# DOCUMENT
* * *
Ainsi aura-t-on jugé que le moment n'était pas opportun pour montrer un drapeau de l'État islamique et quatre têtes décapitées roulant dans le sable. Infini débat du convenable et du condamnable dont l'enjeu dépasse désormais Mozart et le théâtre musical. « Ce n’est pas une censure, c’est de la maturité » nous dit-on… Position d'autant plus ambiguë qu'il s'agit dans le même temps de justifier l'urgence et la nécessité de faire de l'opéra un acte à part entière de notre contemporanéité, sous peine de le voir se muséifier et disparaître.
Au-delà du mortifère et illusoire respect du texte, la mise en scène n'a d'autre intérêt que de vivifier et nourrir le lien qui nous rattache aux œuvres du répertoire – en quelque sorte valider ce lien de manière à ce que ces œuvres interrogent ou interagissent avec notre monde. Le livret de Gottlieb Stephanie regorge d'allusions explicites à des exactions et des massacres dont l'écho guerrier résonnait encore aux portes de Vienne quatre décennies à peine avant que Mozart n'écrive son opéra.
À l'aune de cette décision, on peut se demander désormais si l'on reverra un jour les mises en scènes de l'Enlèvement par Calixto Bieito à Berlin, Hans Neuenfels à Stuttgart ou Stefan Herheim à Salzbourg. Plutôt que de maquiller la proposition de Martin Kušej, mieux valait-il en apprécier le sens et l'intérêt dans l'économie générale de cette production. Sans doute y aurait-on pris la mesure d'un spectacle assez faible et ennuyeux, que ces allusions assez lourdes n'auraient de toute façon pas permis de sauver.
Ici verbeux et statique, le Singspiel pêche souvent par un manque d'imagination scénographique qui finit par plomber la soirée. Kušej et Ostermaier ont opté pour de nombreuses modifications du livret, introduisant une dimension souvent humoristique et décalée. Il faut en effet une sacrée dose d'humour anglais pour affronter cette étendue de poudre de liège figurant l'immensité du désert. Le pacha Selim a planté sa tente côté jardin, laissant à cour l'espace libre pour décliner les péripéties des quatre pieds-nickelés prisonniers des djihadistes.
Seuls les magnifiques éclairages de Reinhard Traub sur la voûte céleste trompent l'ennui pendant les longues trouées silencieuses. Selim peut réciter ses répliques, on l'écoute avec délice philosopher avec son physique de Lawrence d'Arabie un rien rêveur et perdu. L'idée est astucieuse et souligne l'opposition entre Osmin l'obtus djihadiste et Selim, magnanime héritier de l'Europe des Lumières. Le sabre du pacha tranchera quatre pastèques rafraîchissantes en signe de pardon, tandis que le gardien du sérail désobéira à ses ordres en optant pour la décapitation des otages. Dénouement tragique et glaçant qui conduit dans un cul-de-sac une dramaturgie qui somnolait mollement.
* * *
# À FAIRE
D'après le document, que tranche le sabre du pacha en signe de pardon ? Ces données ne sont pas utiles ici.

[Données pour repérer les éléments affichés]
* * *
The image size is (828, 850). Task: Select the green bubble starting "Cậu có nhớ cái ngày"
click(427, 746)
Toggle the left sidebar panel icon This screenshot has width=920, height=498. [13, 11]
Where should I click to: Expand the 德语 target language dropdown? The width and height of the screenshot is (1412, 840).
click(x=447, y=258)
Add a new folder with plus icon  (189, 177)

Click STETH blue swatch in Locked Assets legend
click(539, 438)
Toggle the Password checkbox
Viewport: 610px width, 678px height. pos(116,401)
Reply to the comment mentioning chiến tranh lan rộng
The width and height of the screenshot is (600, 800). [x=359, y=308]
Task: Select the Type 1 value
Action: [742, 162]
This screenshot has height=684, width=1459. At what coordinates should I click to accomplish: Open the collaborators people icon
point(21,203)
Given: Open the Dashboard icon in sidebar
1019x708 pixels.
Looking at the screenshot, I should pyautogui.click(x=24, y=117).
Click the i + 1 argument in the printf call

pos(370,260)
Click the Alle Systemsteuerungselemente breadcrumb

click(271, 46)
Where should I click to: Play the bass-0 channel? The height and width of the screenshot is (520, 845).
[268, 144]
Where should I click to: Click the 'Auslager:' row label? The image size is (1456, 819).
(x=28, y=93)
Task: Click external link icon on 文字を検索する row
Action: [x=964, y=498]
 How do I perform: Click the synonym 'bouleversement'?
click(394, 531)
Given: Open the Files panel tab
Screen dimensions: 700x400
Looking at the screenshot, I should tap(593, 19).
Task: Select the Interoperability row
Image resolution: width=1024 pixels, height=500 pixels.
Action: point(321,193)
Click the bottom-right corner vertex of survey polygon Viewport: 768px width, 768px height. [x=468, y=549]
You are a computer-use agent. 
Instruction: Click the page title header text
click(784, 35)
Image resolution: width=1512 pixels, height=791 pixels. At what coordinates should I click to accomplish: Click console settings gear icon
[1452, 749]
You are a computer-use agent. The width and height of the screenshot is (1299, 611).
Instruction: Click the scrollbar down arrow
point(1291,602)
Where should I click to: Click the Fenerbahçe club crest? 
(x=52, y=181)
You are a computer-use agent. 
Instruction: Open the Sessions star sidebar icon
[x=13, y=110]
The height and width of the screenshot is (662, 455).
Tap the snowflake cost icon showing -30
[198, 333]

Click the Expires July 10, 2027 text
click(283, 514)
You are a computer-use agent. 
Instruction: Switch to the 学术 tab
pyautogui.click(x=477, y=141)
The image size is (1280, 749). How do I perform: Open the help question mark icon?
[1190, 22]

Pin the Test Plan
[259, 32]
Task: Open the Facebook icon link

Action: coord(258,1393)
* * *
# RÉPONSE
Quatre pastèques rafraîchissantes.